**WHAT THE TASK REQUIRES:** Please identify each line in the rows below that contains the word "pixels" and copy those lines out.

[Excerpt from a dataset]
==*==

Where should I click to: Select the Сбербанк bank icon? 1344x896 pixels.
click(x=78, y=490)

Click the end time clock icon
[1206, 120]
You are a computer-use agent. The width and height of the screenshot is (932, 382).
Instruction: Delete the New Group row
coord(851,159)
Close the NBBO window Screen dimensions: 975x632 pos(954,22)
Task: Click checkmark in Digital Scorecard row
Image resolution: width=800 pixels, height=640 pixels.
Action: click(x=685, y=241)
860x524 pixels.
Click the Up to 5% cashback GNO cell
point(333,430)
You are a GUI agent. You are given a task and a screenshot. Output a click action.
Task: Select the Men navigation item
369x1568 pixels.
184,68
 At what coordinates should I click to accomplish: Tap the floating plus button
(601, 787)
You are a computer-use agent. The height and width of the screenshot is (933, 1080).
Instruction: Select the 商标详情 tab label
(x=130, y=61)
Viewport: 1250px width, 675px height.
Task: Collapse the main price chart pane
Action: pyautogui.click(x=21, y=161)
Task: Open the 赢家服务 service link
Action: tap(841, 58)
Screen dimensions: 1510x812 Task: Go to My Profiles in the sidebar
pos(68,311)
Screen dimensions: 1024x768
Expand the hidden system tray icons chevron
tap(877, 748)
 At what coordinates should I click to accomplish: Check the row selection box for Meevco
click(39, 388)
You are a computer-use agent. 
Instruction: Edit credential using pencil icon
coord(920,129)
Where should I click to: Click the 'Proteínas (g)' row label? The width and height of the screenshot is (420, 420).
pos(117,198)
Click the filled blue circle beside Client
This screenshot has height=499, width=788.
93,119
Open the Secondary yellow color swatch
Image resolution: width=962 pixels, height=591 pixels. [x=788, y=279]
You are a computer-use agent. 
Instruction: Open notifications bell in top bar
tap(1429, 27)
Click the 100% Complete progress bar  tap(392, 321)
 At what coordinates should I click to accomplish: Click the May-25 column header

==*==

**OUTPUT OF THE EXERCISE:**
Where should I click to: Select the Сбербанк bank icon? 1344x896 pixels.
Image resolution: width=800 pixels, height=640 pixels.
860x524 pixels.
369x1568 pixels.
Image resolution: width=962 pixels, height=591 pixels. [x=788, y=279]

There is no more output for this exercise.